Re: [RFC PATCH 30/39] KVM: guest_memfd: Handle folio preparation for guest_memfd mmap

linux-mm.kvack.org archive mirror
 help / color / mirror / Atom feed

From: Ackerley Tng <ackerleytng@google.com>
To: Patrick Roy <roypat@amazon.co.uk>
Cc: quic_eberman@quicinc.com, tabba@google.com, jgg@nvidia.com,
	 peterx@redhat.com, david@redhat.com, rientjes@google.com,
	fvdl@google.com,  jthoughton@google.com, seanjc@google.com,
	pbonzini@redhat.com,  zhiquan1.li@intel.com, fan.du@intel.com,
	jun.miao@intel.com,  isaku.yamahata@intel.com,
	muchun.song@linux.dev, mike.kravetz@oracle.com,
	 erdemaktas@google.com, vannapurve@google.com,
	qperret@google.com,  jhubbard@nvidia.com, willy@infradead.org,
	shuah@kernel.org,  brauner@kernel.org, bfoster@redhat.com,
	kent.overstreet@linux.dev,  pvorel@suse.cz, rppt@kernel.org,
	richard.weiyang@gmail.com,  anup@brainfault.org,
	haibo1.xu@intel.com, ajones@ventanamicro.com,
	 vkuznets@redhat.com, maciej.wieczor-retman@intel.com,
	pgonda@google.com,  oliver.upton@linux.dev,
	linux-kernel@vger.kernel.org, linux-mm@kvack.org,
	 kvm@vger.kernel.org, linux-kselftest@vger.kernel.org,
	linux-fsdevel@kvack.org,  jgowans@amazon.com,
	kalyazin@amazon.co.uk, derekmn@amazon.com
Subject: Re: [RFC PATCH 30/39] KVM: guest_memfd: Handle folio preparation for guest_memfd mmap
Date: Tue, 08 Oct 2024 18:07:18 +0000	[thread overview]
Message-ID: <diqz1q0qtqnd.fsf@ackerleytng-ctop.c.googlers.com> (raw)
In-Reply-To: <e8f55fef-1821-408e-88ed-b25200ef66c9@amazon.co.uk> (message from Patrick Roy on Mon, 7 Oct 2024 16:56:42 +0100)

Patrick Roy <roypat@amazon.co.uk> writes:

> Hi Ackerley,
>
> On Thu, 2024-10-03 at 22:32 +0100, Ackerley Tng wrote:
>> Elliot Berman <quic_eberman@quicinc.com> writes:
>>
>>> On Tue, Sep 10, 2024 at 11:44:01PM +0000, Ackerley Tng wrote:
>>>> Since guest_memfd now supports mmap(), folios have to be prepared
>>>> before they are faulted into userspace.
>>>>
>>>> When memory attributes are switched between shared and private, the
>>>> up-to-date flags will be cleared.
>>>>
>>>> Use the folio's up-to-date flag to indicate being ready for the guest
>>>> usage and can be used to mark whether the folio is ready for shared OR
>>>> private use.
>>>
>>> Clearing the up-to-date flag also means that the page gets zero'd out
>>> whenever it transitions between shared and private (either direction).
>>> pKVM (Android) hypervisor policy can allow in-place conversion between
>>> shared/private.
>>>
>>> I believe the important thing is that sev_gmem_prepare() needs to be
>>> called prior to giving page to guest.

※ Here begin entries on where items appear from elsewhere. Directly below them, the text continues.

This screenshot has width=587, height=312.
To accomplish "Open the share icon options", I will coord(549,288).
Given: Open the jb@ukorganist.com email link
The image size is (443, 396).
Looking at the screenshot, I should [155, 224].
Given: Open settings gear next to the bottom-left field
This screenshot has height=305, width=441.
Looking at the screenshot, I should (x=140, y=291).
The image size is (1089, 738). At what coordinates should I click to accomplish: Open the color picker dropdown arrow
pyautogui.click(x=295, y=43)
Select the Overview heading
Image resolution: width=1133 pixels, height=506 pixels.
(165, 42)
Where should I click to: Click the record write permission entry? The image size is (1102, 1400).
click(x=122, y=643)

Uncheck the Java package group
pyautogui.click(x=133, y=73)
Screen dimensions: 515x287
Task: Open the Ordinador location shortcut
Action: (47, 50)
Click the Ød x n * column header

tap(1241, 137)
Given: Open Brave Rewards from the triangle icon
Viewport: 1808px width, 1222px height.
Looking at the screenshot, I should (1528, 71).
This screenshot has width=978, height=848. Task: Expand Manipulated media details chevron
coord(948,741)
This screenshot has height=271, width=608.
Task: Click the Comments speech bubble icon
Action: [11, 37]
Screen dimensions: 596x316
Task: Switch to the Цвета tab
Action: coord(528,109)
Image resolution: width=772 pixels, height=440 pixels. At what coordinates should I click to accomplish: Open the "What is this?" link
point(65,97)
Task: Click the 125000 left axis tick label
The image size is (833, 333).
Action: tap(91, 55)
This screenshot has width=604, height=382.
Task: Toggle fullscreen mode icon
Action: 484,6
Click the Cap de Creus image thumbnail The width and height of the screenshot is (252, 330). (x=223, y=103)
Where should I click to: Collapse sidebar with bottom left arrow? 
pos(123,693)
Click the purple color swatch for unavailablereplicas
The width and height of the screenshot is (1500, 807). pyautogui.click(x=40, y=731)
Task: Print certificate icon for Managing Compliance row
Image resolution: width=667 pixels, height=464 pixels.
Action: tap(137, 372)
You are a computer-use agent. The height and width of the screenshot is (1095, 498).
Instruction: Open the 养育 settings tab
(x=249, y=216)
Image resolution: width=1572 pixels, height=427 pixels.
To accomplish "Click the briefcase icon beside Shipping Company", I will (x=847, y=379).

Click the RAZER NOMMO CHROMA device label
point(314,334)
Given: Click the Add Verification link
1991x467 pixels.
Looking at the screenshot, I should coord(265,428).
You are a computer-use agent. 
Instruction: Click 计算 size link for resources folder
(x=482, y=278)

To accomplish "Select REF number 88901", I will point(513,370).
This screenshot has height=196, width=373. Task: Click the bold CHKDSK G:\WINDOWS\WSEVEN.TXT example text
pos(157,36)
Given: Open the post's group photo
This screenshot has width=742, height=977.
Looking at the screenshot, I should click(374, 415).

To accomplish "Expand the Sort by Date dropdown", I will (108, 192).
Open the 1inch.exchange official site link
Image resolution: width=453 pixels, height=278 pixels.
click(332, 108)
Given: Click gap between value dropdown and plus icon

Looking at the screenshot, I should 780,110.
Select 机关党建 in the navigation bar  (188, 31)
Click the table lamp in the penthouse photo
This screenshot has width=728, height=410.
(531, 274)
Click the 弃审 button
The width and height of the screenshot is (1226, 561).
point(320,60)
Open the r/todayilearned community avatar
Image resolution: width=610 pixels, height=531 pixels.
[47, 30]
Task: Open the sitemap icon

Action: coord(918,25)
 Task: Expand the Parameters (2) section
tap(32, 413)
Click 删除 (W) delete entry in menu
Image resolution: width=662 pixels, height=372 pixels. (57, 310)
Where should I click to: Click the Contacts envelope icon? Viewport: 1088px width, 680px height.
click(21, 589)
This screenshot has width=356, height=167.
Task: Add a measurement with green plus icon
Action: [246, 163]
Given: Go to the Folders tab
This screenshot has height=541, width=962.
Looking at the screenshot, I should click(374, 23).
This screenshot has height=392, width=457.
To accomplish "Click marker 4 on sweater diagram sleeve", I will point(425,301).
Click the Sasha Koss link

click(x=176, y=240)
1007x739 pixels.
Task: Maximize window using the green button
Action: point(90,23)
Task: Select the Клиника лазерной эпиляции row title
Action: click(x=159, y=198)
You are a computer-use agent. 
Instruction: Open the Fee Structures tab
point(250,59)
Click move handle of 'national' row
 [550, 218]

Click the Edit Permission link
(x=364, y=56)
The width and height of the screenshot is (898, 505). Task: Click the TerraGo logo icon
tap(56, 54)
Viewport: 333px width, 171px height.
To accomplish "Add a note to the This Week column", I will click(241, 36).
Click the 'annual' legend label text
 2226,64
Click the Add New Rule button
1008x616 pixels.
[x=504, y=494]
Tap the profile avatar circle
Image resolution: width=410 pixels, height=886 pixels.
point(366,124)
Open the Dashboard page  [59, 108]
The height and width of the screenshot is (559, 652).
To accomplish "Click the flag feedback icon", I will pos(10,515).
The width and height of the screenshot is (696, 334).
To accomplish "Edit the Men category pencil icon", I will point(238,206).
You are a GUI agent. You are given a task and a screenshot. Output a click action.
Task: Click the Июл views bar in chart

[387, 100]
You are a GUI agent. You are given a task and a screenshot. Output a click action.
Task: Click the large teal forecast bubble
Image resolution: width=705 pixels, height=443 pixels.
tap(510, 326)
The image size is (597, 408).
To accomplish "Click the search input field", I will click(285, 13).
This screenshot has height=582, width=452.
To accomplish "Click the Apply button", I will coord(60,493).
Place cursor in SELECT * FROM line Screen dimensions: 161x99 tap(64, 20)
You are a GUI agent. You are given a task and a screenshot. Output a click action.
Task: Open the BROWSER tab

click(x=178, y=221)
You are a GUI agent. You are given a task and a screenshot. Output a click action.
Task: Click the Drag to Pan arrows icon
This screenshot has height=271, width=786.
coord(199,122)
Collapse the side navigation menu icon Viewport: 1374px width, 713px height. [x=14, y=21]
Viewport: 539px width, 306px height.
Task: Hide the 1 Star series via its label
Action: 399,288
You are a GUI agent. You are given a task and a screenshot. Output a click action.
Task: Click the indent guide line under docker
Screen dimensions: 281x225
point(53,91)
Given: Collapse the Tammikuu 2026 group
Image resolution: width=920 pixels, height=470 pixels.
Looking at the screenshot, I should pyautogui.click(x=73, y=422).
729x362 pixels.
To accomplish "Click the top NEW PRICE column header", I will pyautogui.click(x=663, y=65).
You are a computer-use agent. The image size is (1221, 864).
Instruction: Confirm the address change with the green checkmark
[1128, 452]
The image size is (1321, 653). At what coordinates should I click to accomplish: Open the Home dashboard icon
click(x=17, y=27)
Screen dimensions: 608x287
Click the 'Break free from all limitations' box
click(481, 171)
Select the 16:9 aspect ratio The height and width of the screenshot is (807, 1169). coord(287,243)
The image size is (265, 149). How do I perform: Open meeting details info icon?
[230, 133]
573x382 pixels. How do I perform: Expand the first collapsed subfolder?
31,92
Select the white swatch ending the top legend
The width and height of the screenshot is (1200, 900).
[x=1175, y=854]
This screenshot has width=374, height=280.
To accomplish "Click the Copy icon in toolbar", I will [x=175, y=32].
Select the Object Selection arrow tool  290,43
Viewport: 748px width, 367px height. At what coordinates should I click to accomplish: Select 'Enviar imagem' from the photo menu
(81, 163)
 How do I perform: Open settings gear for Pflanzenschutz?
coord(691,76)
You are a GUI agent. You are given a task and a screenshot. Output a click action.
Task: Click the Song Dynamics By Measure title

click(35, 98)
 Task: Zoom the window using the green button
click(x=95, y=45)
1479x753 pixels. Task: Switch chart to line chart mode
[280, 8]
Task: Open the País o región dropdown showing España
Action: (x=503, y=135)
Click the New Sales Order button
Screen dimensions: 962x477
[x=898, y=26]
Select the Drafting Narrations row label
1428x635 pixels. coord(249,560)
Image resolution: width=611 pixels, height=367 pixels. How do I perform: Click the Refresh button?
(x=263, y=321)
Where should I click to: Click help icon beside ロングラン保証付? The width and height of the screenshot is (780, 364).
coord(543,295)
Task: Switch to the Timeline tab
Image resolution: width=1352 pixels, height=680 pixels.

In my series, I had made a
>>> ->prepare_inaccessible() callback where KVM would only do this part.
>>> When transitioning to inaccessible, only that callback would be made,
>>> besides the bookkeeping. The folio zeroing happens once when allocating
>>> the folio if the folio is initially accessible (faultable).
>>>
>>> From x86 CoCo perspective, I think it also makes sense to not zero
>>> the folio when changing faultiblity from private to shared:
>>>  - If guest is sharing some data with host, you've wiped the data and
>>>    guest has to copy again.
>>>  - Or, if SEV/TDX enforces that page is zero'd between transitions,
>>>    Linux has duplicated the work that trusted entity has already done.
>>>
>>> Fuad and I can help add some details for the conversion. Hopefully we
>>> can figure out some of the plan at plumbers this week.
>>
>> Zeroing the page prevents leaking host data (see function docstring for
>> kvm_gmem_prepare_folio() introduced in [1]), so we definitely don't want
>> to introduce a kernel data leak bug here.
>>
>> In-place conversion does require preservation of data, so for
>> conversions, shall we zero depending on VM type?
>>
>> + Gunyah: don't zero since ->prepare_inaccessible() is a no-op
>> + pKVM: don't zero
>> + TDX: don't zero
>> + SEV: AMD Architecture Programmers Manual 7.10.6 says there is no
>>   automatic encryption and implies no zeroing, hence perform zeroing
>> + KVM_X86_SW_PROTECTED_VM: Doesn't have a formal definition so I guess
>>   we could require zeroing on transition?
>
> Maybe for KVM_X86_SW_PROTECTED_VM we could make zero-ing configurable
> via some CREATE_GUEST_MEMFD flag, instead of forcing one specific
> behavior.

Sounds good to me, I can set up a flag in the next revision.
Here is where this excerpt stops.